Помню его банкет перед выходом на пенсию; так совпало, что в тот год я как раз заканчивал свое обучение. В конце обеда, после всех тостов и воспоминаний, он поднялся и обратился к залу с прощальной речью.
«Говорят, что о человеке судят по его друзьям, — неторопливо начал он. — Если это действительно так, — на этом месте он сделал паузу и внимательно оглядел присутствующих, — то я, должно быть, и вправду отличный парень». Были моменты, хотя и нечасто, когда это чувство испытывал и я. Я говорил себе: «Если он так хорошо обо мне думал, наверное, я и вправду отличный парень».
Много позже, когда я смог взглянуть на ситуацию и больше узнал об умирании, я пришел к выводу, что доктор Уайтгорн умер очень одиноким. Это не была смерть в кругу близких и любящих людей, друзей и родных. Тогда он и обратился ко мне — своему студенту, которого не видел десять лет и с кем его никогда не связывали моменты эмоциональной близости. Это говорит не о том, что я какой-то особенный, а, скорее, о катастрофической нехватке общения с людьми, которые ему небезразличны и кому небезразличен он сам.
Оглядываясь назад, я часто жалею, что мне не представилось возможности еще раз приехать к нему. Я знаю, что смог кое-что дать ему — просто потому, что без лишних размышлений вылетел в другой конец страны. Но как же мне жаль, что я не смог сделать ничего другого! Я должен был хотя бы дотронуться до него, взять его за руку, может быть, даже обнять или поцеловать в щеку. Но он всегда был так холоден и неприступен, что я сомневаюсь, осмеливался ли кто-либо когда-либо его обнять. Я, например, ни разу не дотронулся до него, и не видел, чтобы это делал кто-нибудь другой. Я хотел бы сказать ему, как много он для меня значил, сколько его приемов перешло ко мне, и как часто я думаю о нем, когда разговариваю с пациентами в его стиле. В какой-то степени эта просьба навестить его на смертном одре была последним подарком наставника своему ученику. Хотя я уверен, что в том состоянии, в каком он был, он меньше всего задумывался об этом.

Задания |
[a] Перепишите из исходного текста фрагмент, начиная со слов «Много позже, когда» и далее вплоть до слов «небезразличен он сам.».
[b] Сколько лет, согласно исходному тексту, рассказчик не видел доктора Уайтгорна к моменту, когда тот к нему обратился?
[c] Определите по исходному тексту, верны ли утверждения. Для каждого ответьте «да» или «нет» и приведите решающие слова текста в точной цитате.
(i) Доктор Уайтгорн умер в кругу близких и любящих людей.
(ii) Рассказчик полетел к доктору Уайтгорну в другой конец страны.
(iii) Рассказчик видел, как кто-то другой дотрагивался до доктора Уайтгорна.
Записи для работы не нужны.

Предоставленные сведения |
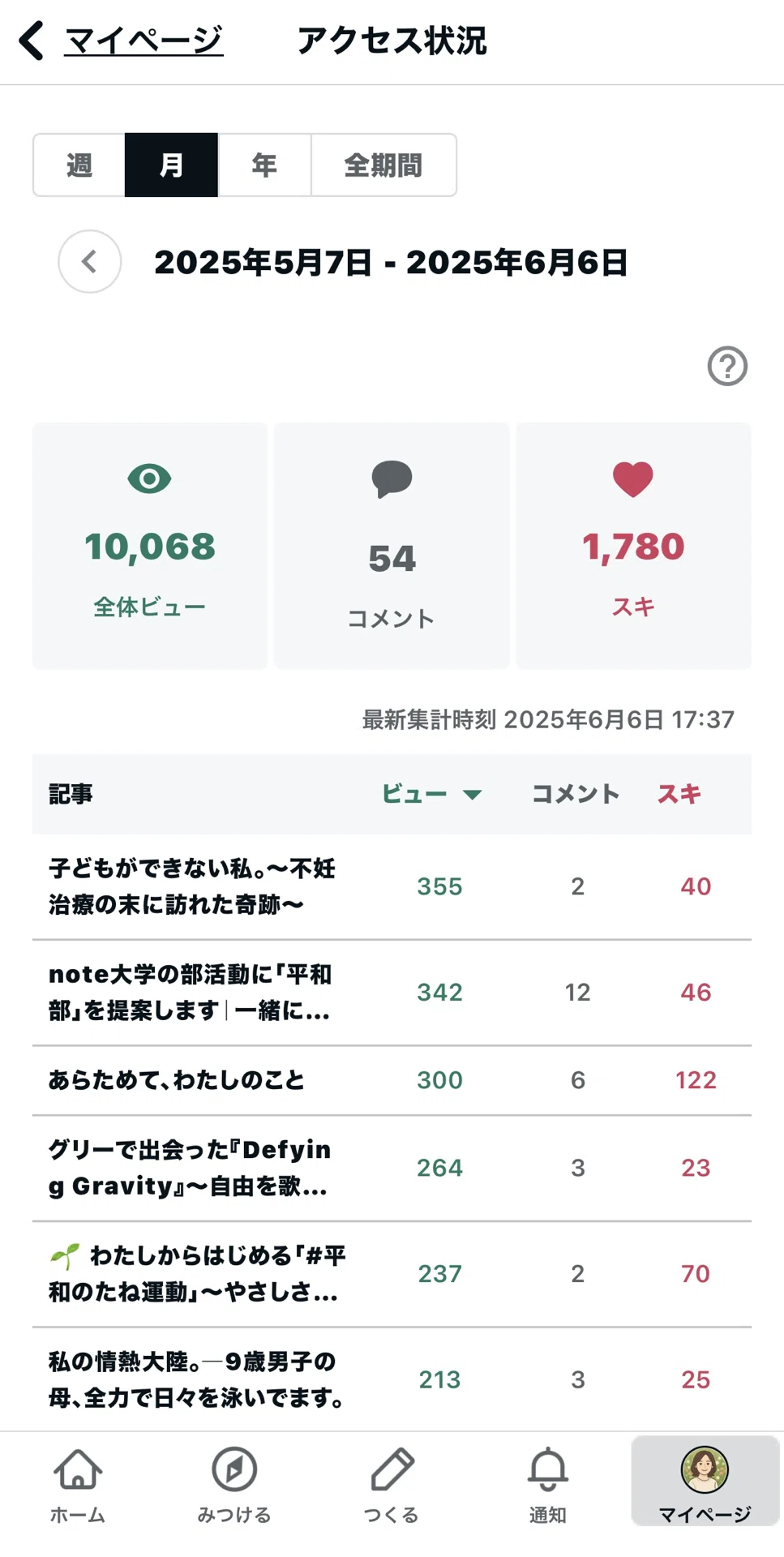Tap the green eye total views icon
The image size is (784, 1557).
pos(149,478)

* * *

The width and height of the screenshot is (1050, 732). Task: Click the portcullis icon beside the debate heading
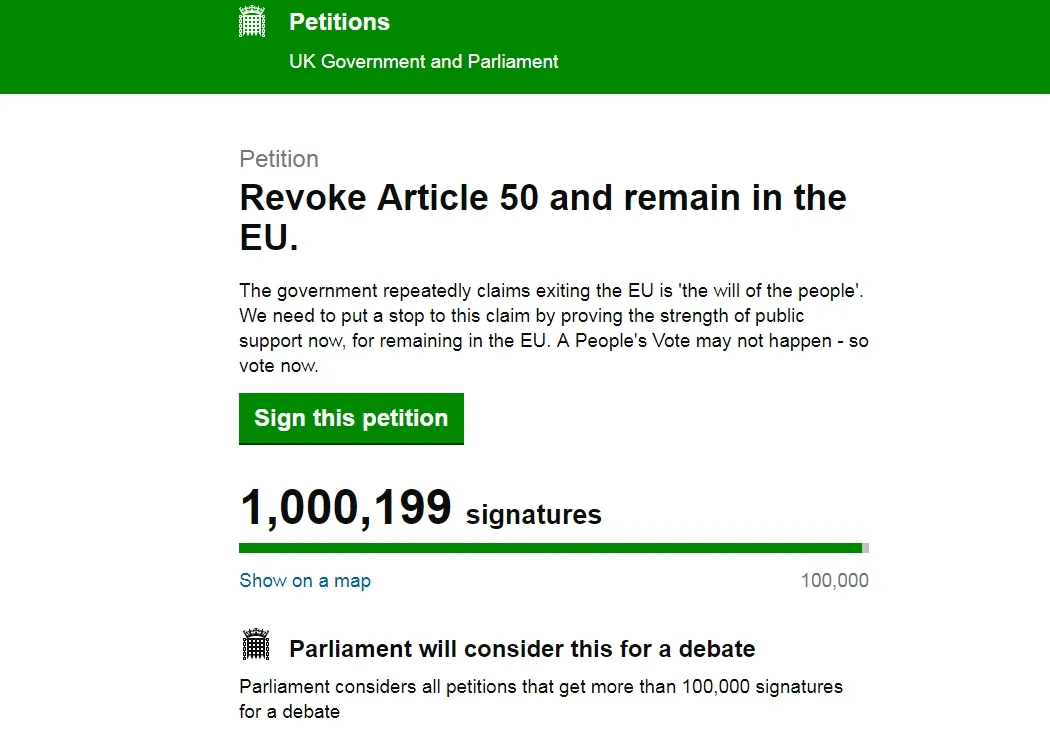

---

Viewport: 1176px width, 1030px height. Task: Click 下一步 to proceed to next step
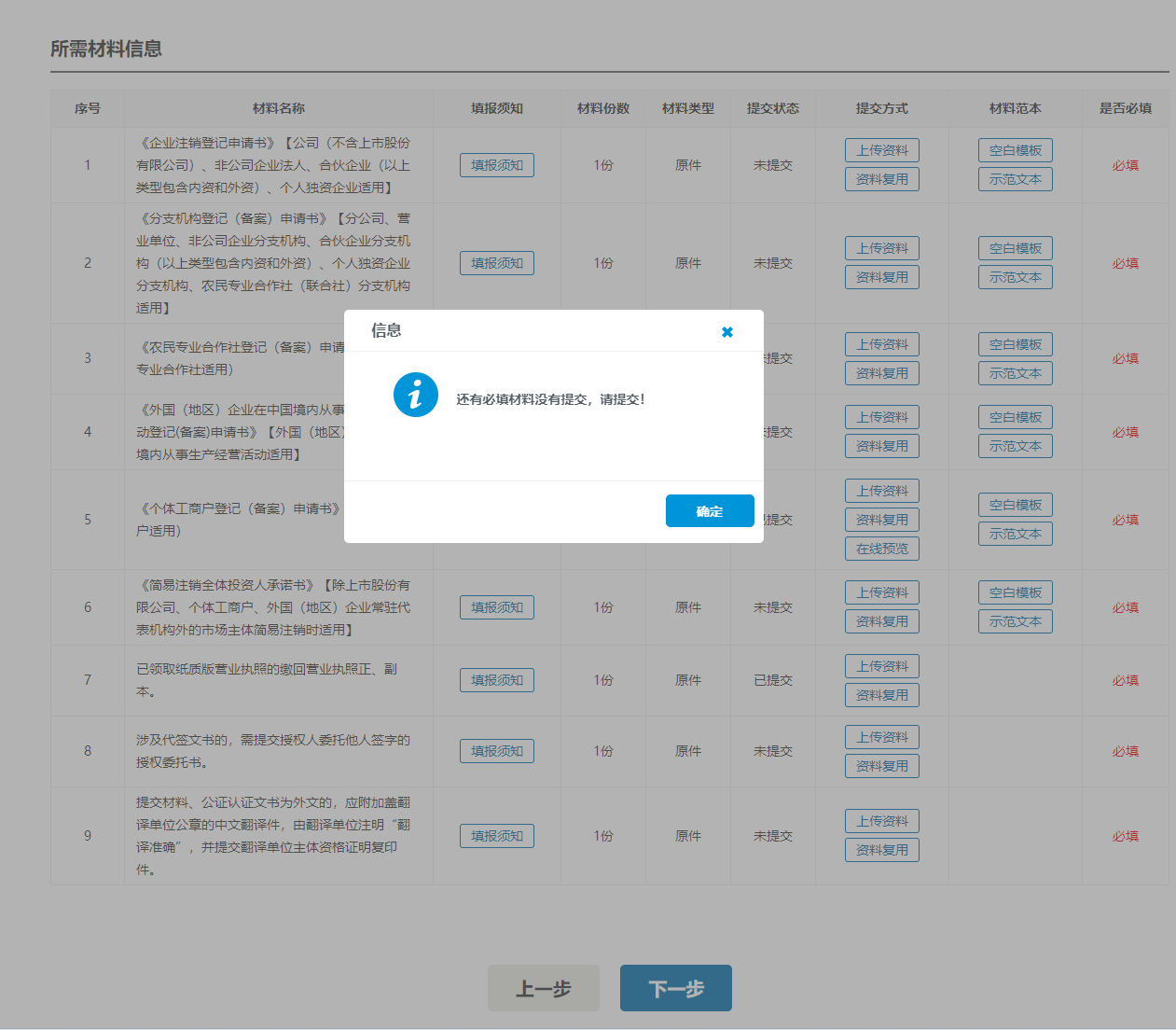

Ответы |
[a]
Много позже, когда я смог взглянуть на ситуацию и больше узнал об умирании, я пришел к выводу, что доктор Уайтгорн умер очень одиноким. Это не была смерть в кругу близких и любящих людей, друзей и родных. Тогда он и обратился ко мне — своему студенту, которого не видел десять лет и с кем его никогда не связывали моменты эмоциональной близости. Это говорит не о том, что я какой-то особенный, а, скорее, о катастрофической нехватке общения с людьми, которые ему небезразличны и кому небезразличен он сам.

[b] Десять лет.

[c]
(i) Нет: «Это не была смерть в кругу близких и любящих людей, друзей и родных».
(ii) Да: «без лишних размышлений вылетел в другой конец страны».
(iii) Нет: «Я, например, ни разу не дотронулся до него, и не видел, чтобы это делал кто-нибудь другой».